Within seconds, Dunfee hit a bump in the road, lost control of the car, blacked out and crashed into a
fence on the side of the roadway, severely injuring plaintiff. A State Police investigation of the accident
revealed that Dunfee was traveling at least 82 m.p.h., and Dunfee himself admitted speeding between
90 and 100 m.p.h. He also admitted having consumed an entire twelve-pack of beer prior to driving that
evening. Dunfee’s blood alcohol level was .143%. The plaintiff was injured in the accident.
Did Kakoda have a legal duty to stop Dunfee from operating his car?
CASE 2. R v Malcherek (1981)
The defendant attacked a woman causing injuries that were so severe that the victim had to be placed
on a life support machine. Doctors decided to switch off the machine after determining that the victim
was “brain dead” and that there was no prospect of recovery. Half an hour later the victim was
pronounced dead. The defendant was convicted of murder and appealed on the ground that the doctors
had broken the chain of causation between the defendant’s attack and the death of the victim by
deliberately switching off the life support machine.
Has causation been proven here?
CASE 3. Wetzler very State of Florida (1984)
On the morning of March 23 1983 Wetzler drove his pickup truck, which was towing a padlocked U-Haul
trailer, into the agricultural inspection station of I-10 in Suwannee County. Agricultural Inspector Silas
told Wetzler that he would like to look into the trailer. Wetzler told Silas that he did not have a key to
the padlock. Silas told him that he had a pair of bolt cutters for that purpose and request Wetzler to cut
them. Wetzler voluntarily cut the padlock and Silas open the trailer, observing what he thought to be
marijuana plants. Silas told Wetzler to close the trailer and come into the station. Silas then called the
sheriff’s office. The sheriff arrived, looked into the trailer, and observed the marijuana plants. After
receiving his Miranda warnings, Wetzler told the Sheriff that he had been given $400 to come to
Sarasota, rent a U-Haul trailer and leave it hooked to his truck. He told the sheriff that for a period of
time the truck and trailer were out of his possession. The rig was taken, brought back, and he was
supposed to have received another $400 when he got back to Atlanta, GA. Wetzler told the sheriff that
he knew it was a “shady deal” by the way “they wanted to do things by being secret.”
Wetzler denied any knowledge that there was marijuana in the trailer and asked the sheriff if the charge
was serious.
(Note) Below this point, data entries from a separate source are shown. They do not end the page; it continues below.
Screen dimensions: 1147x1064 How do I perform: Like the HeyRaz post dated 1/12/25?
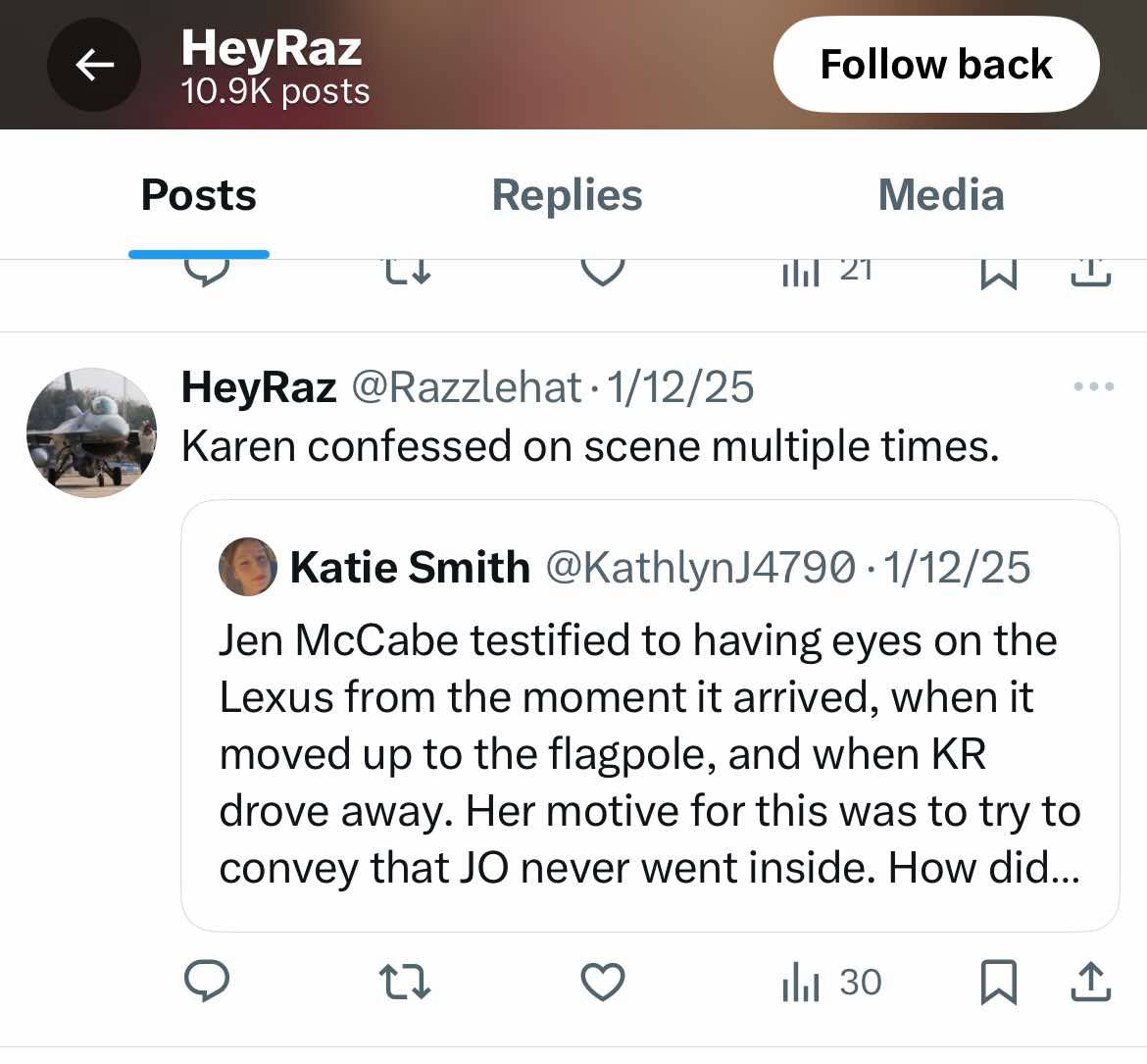point(603,982)
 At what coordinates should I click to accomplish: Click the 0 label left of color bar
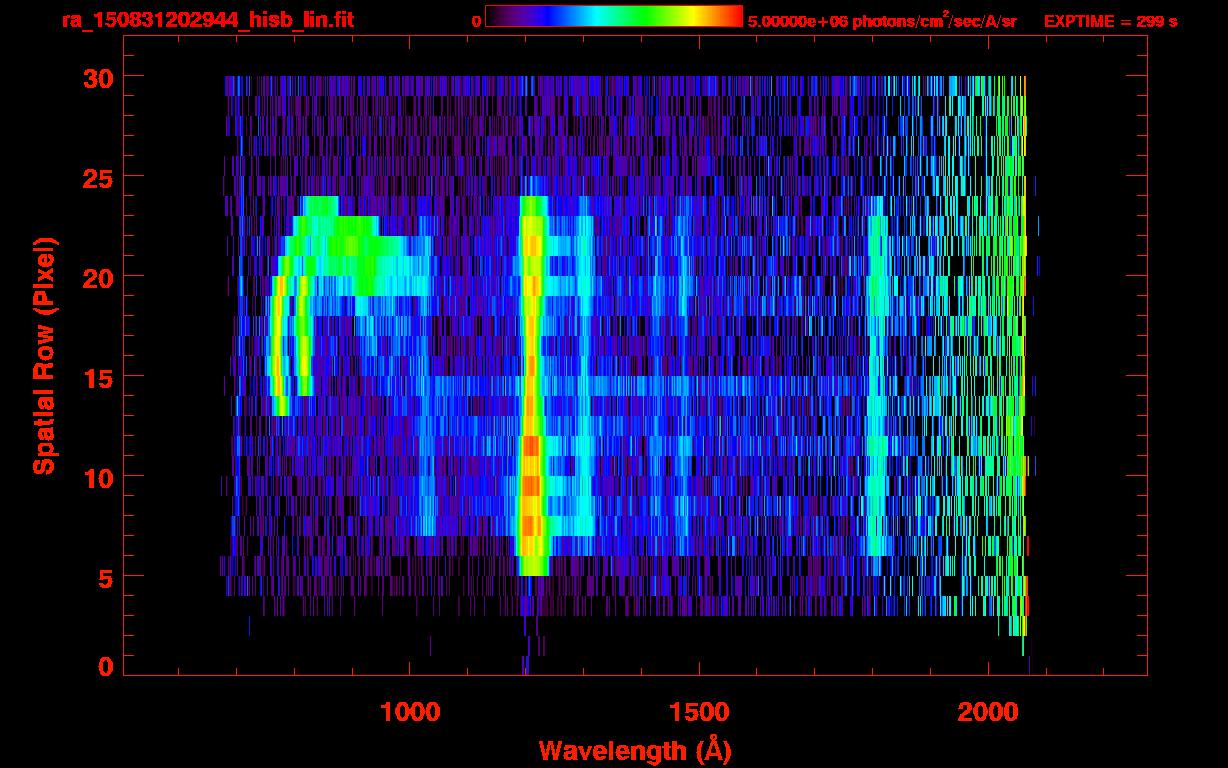477,21
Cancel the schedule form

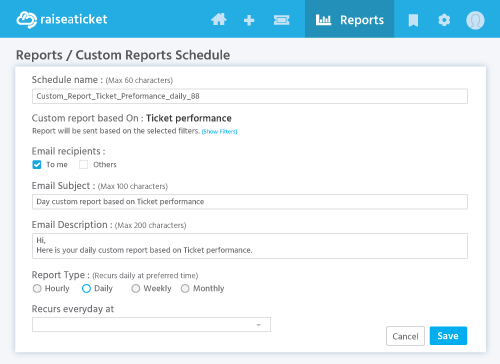405,336

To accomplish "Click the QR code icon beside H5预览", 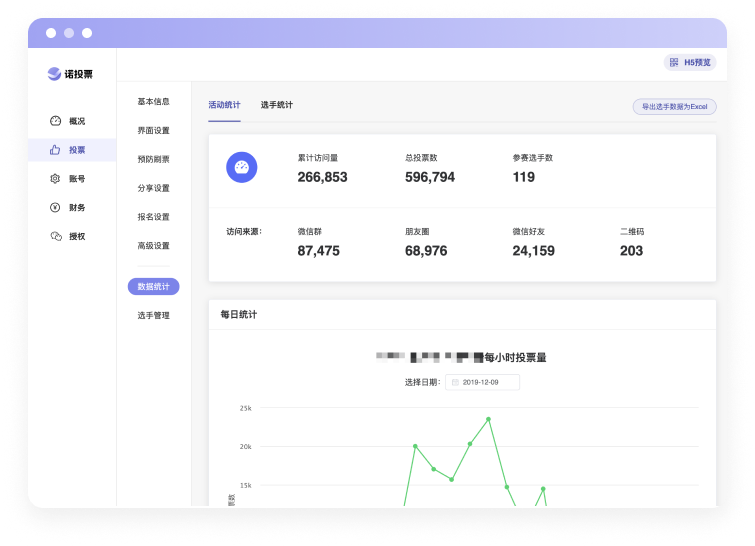I will click(674, 62).
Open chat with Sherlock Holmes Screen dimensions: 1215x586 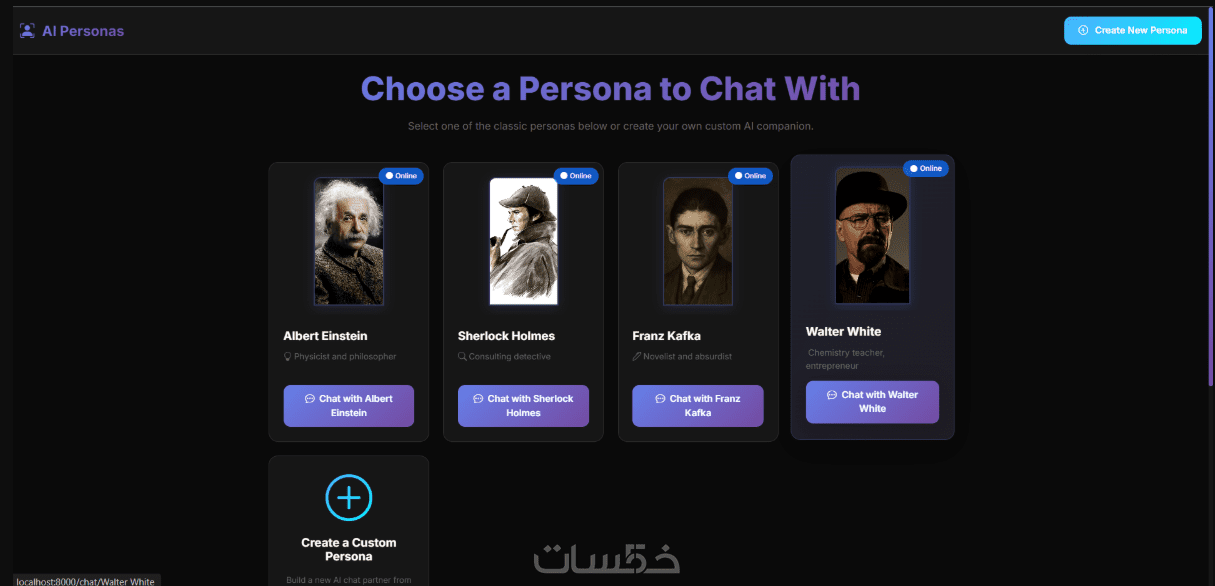click(x=523, y=406)
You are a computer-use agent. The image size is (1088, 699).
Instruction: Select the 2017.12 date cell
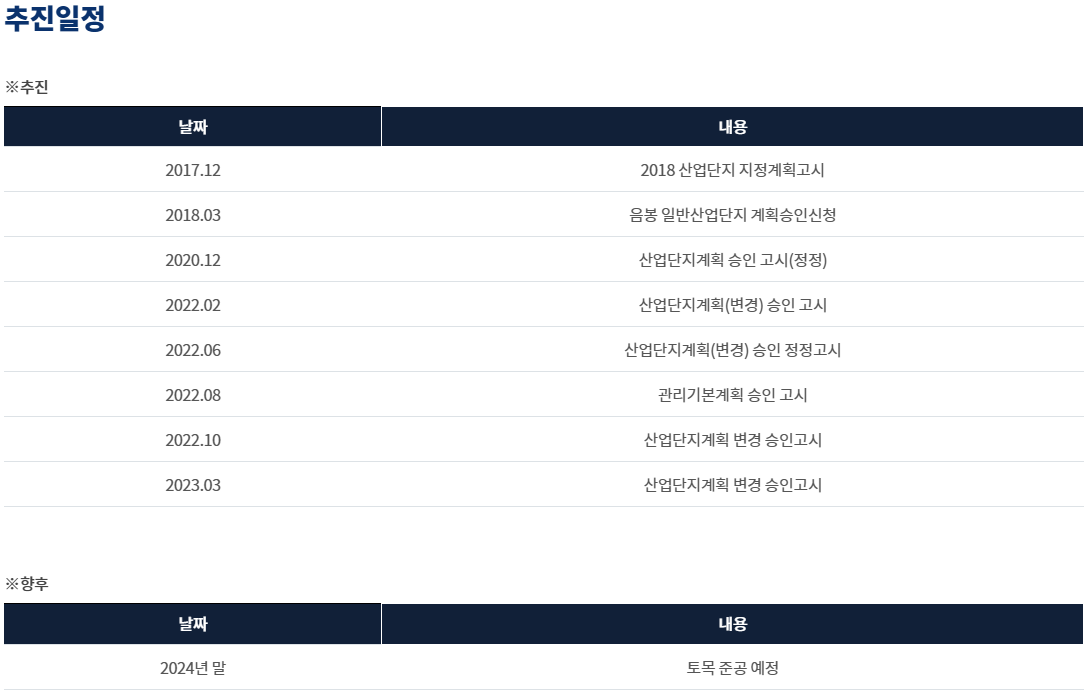(193, 170)
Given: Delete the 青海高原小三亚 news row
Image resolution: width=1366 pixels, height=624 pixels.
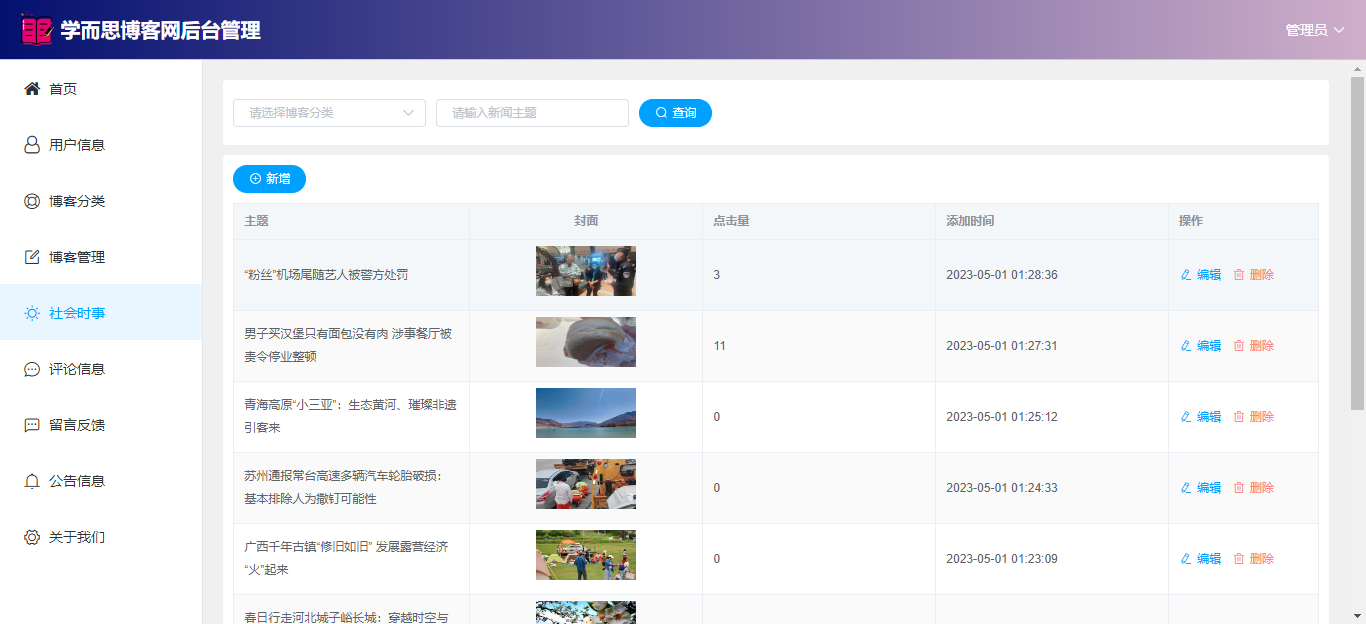Looking at the screenshot, I should (x=1254, y=417).
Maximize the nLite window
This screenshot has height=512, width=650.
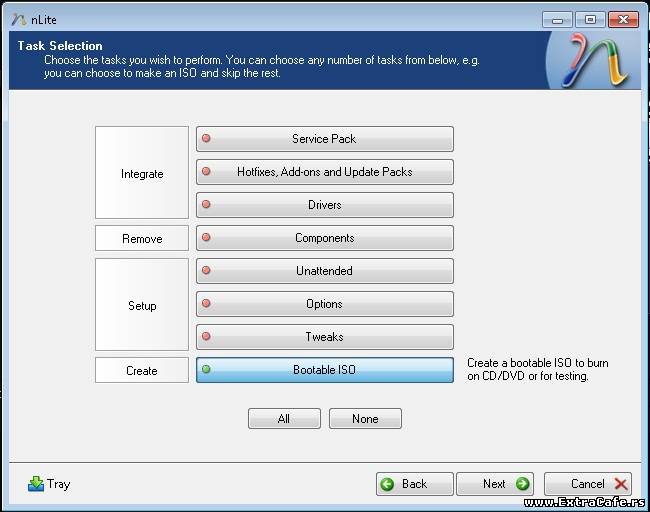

The sheriff counted 164 potted, growing marijuana plants in the trailer with a total dry
weight of 32 or 36 ounces. Wetzler testified in his own defense. He stated that he was living in Atlanta
but that his family lived in Bradenton, FL. He had met a man named Bill in an Atlanta bar who struck up a
conversation with him about Bradenton and about Wetzler’s new truck. After talking about 45 minutes,
Wetzler agreed to go to Bradenton, rent a trailer, and pick up some furniture for Bill. Bill advanced him
$400 and told him he would receive another $400 upon delivery. Wetzler was to go to Bradenton and
park the truck and rented trailer in a certain shopping mall at a certain time. He was to leave the truck
key under the floor mat and go inside the mall for two hours. Although he was somewhat suspicious
about this arrangement and thought it was “just a little bit” shady, he testified that he did not think he
was doing anything illegal. He denied any knowledge of the marijuana in the trailer. Wetzler did not
head directly back to Atlanta because he heard there was a snowstorm there. Instead, he headed for
Tallahassee to see an old girlfriend and thereby ended up at the I-10 agricultural inspection station.
Does his lack of knowledge (ignorance) remove any criminal liability in this case?